Leave out pictures; repeat exactly the lines from the "This screenshot has height=508, width=800." line through the last of the data below.

◆ ◆ ◆ ◆ ◆

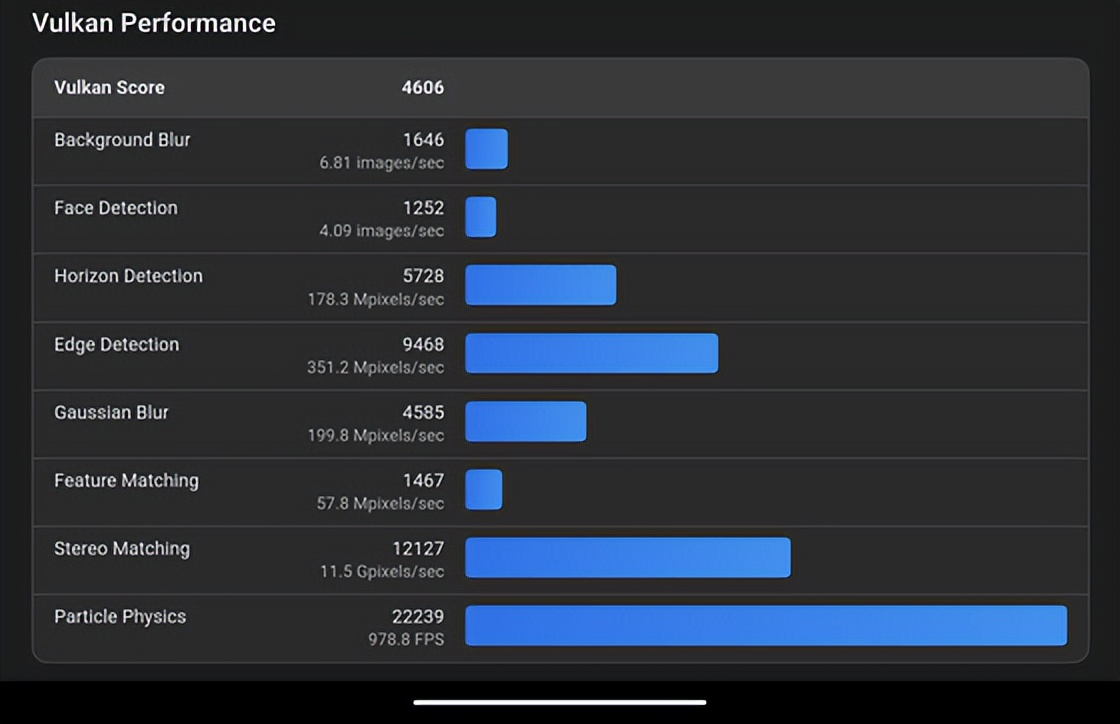
Task: Tap the home indicator bar at bottom
Action: (x=560, y=702)
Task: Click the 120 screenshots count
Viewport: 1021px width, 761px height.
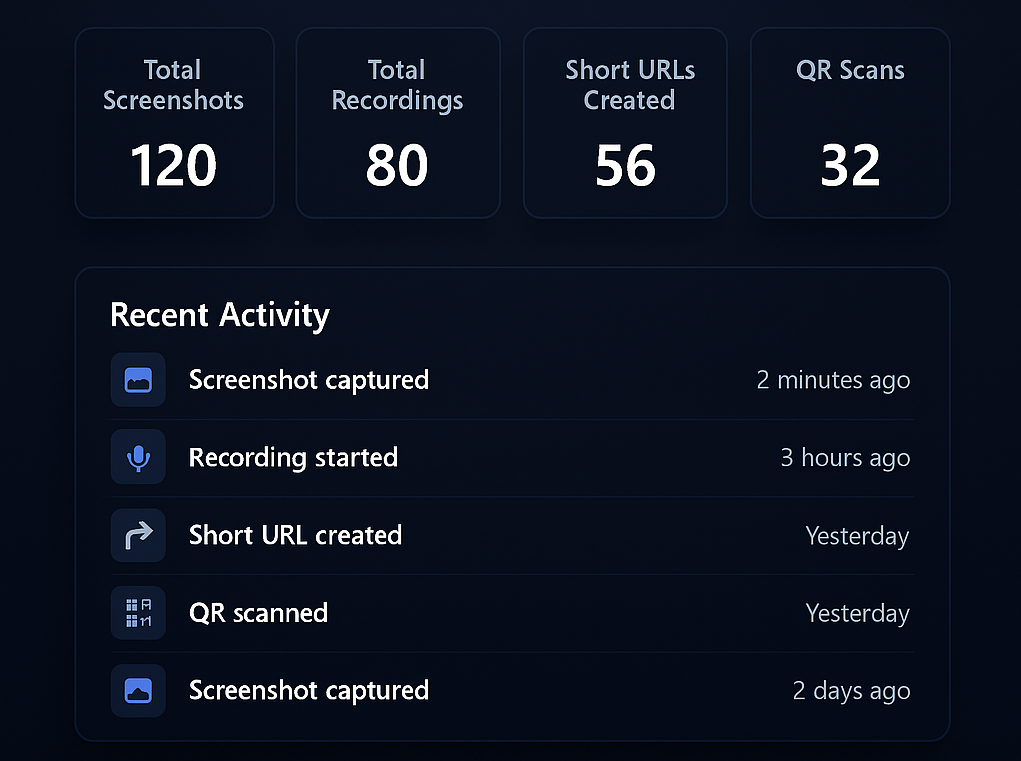Action: point(174,166)
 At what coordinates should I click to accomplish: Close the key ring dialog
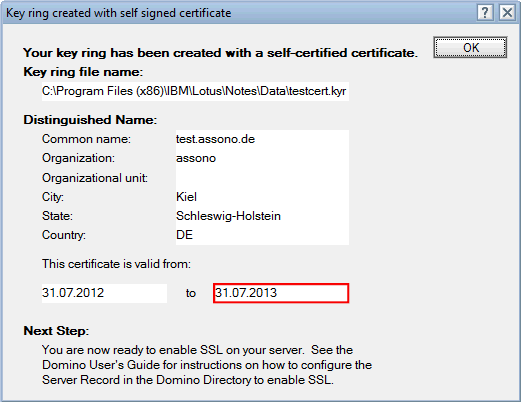coord(507,13)
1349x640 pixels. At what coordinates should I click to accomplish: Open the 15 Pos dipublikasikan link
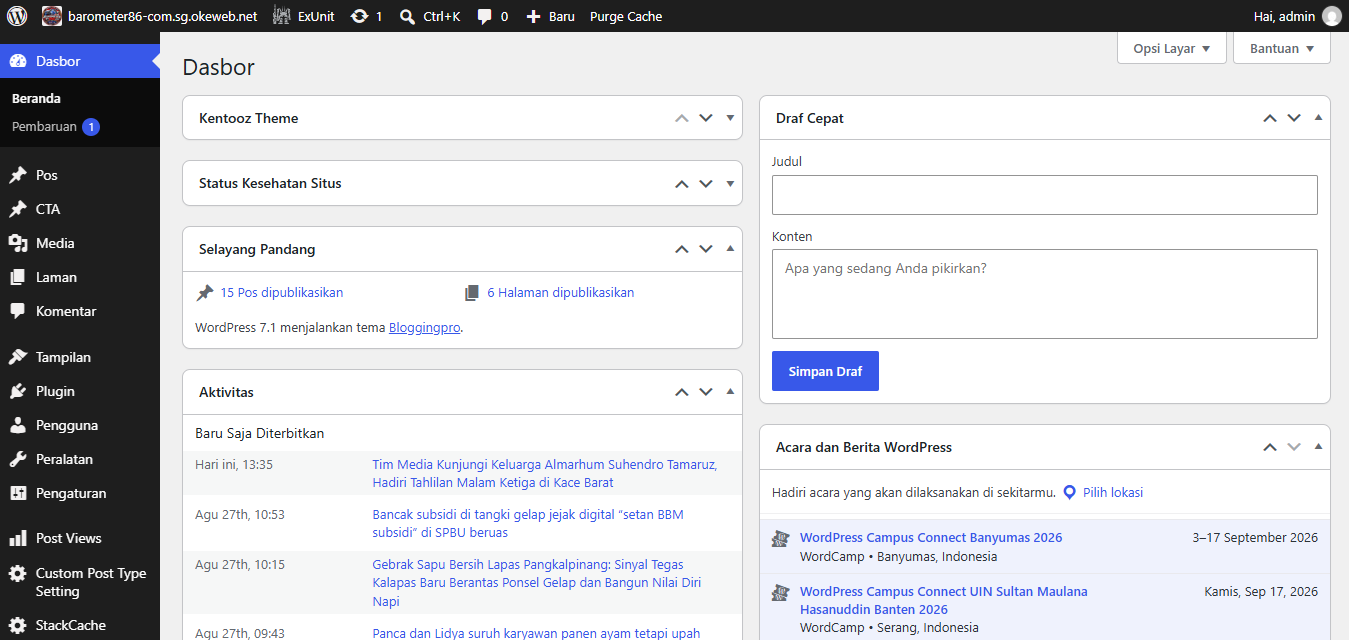tap(282, 293)
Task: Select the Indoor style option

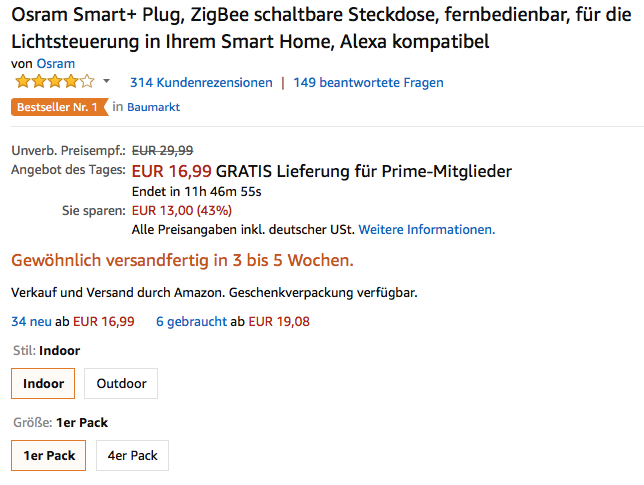Action: pos(43,383)
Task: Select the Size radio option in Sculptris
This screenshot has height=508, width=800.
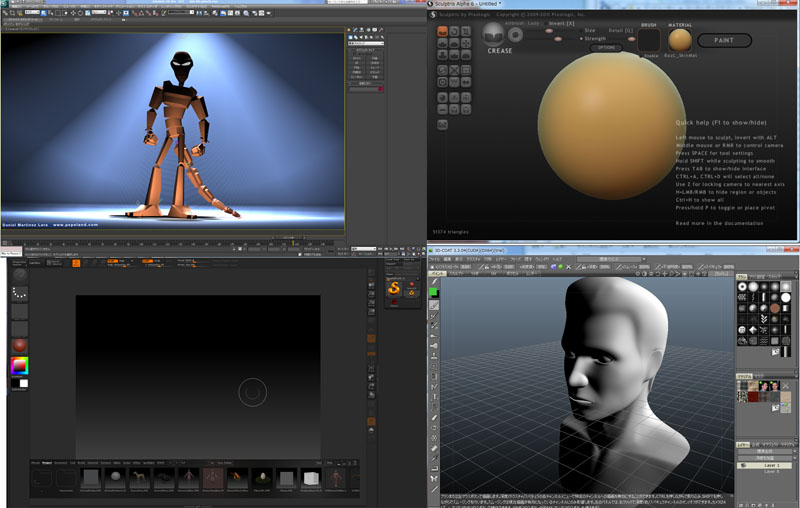Action: pos(582,31)
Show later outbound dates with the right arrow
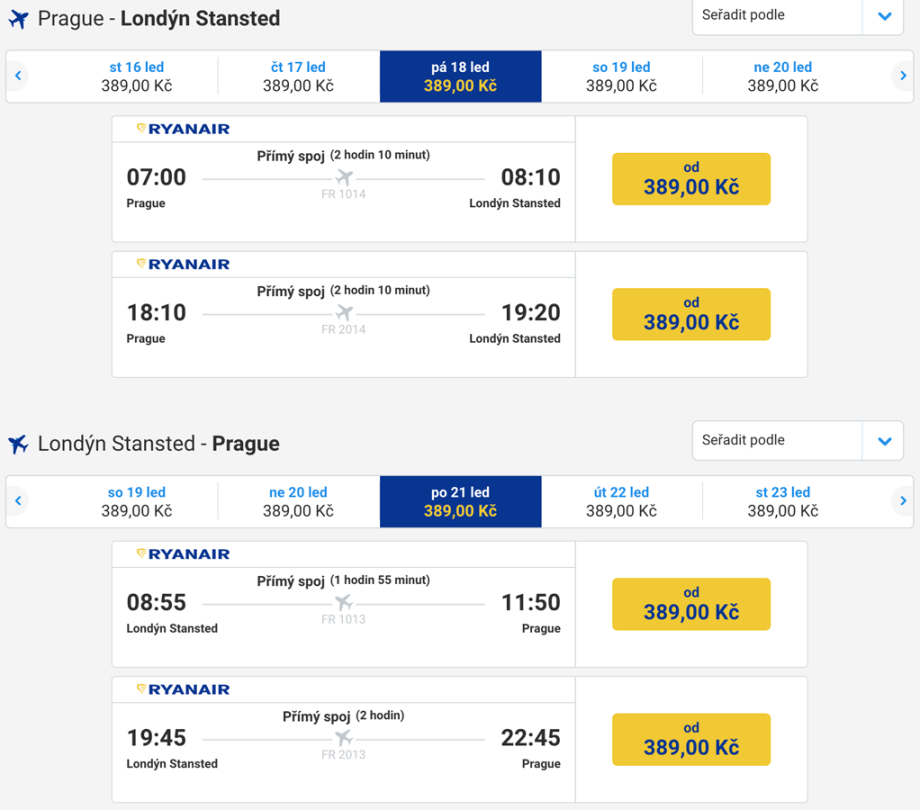The image size is (920, 810). [902, 76]
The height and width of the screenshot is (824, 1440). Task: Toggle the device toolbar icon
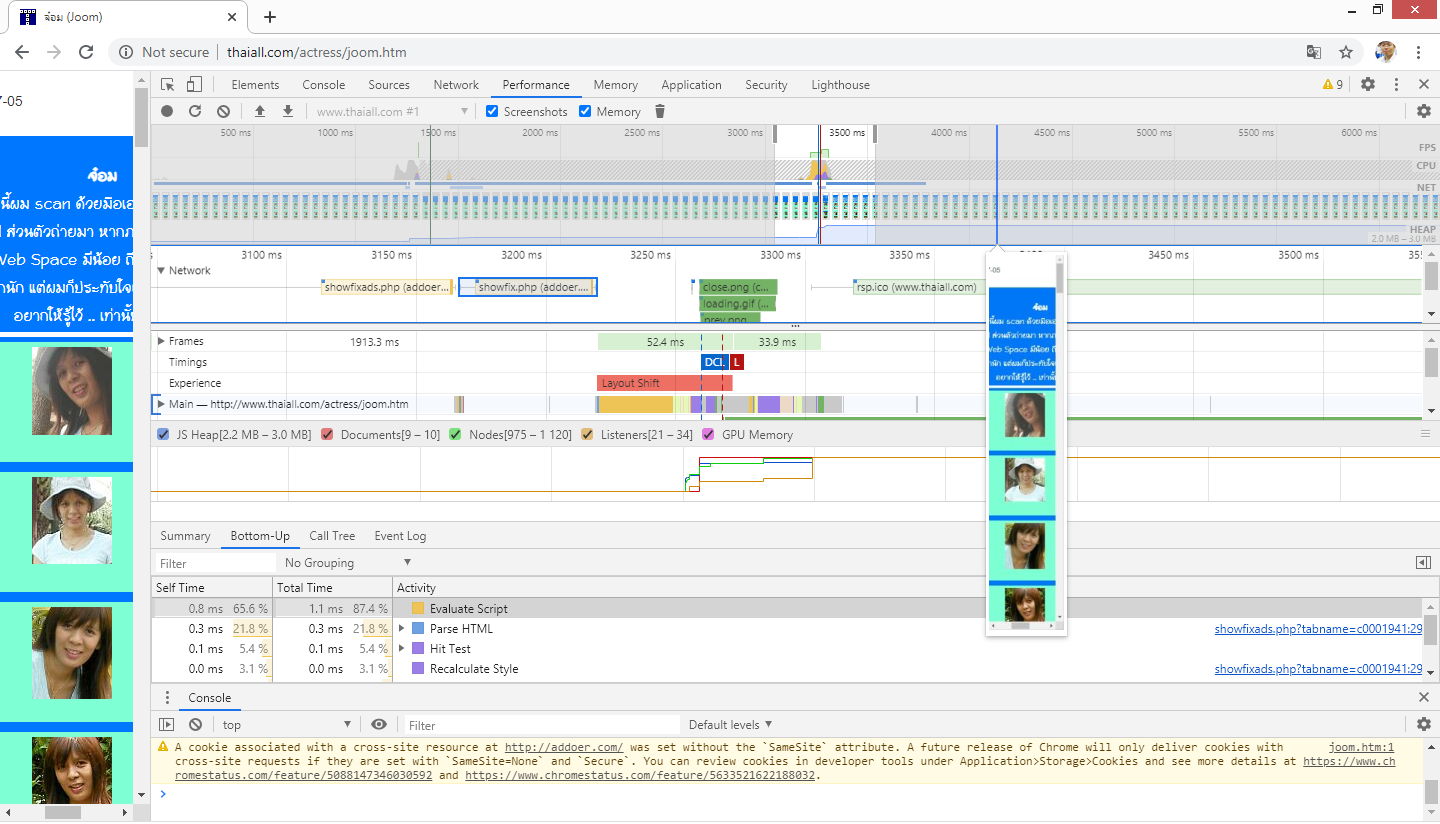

◆ ◆ ◆ ◆ ◆

**Task answer:**
This screenshot has height=508, width=800.
Action: pos(582,31)
Show later outbound dates with the right arrow
The image size is (920, 810). [902, 76]
The height and width of the screenshot is (824, 1440). Task: Toggle the device toolbar icon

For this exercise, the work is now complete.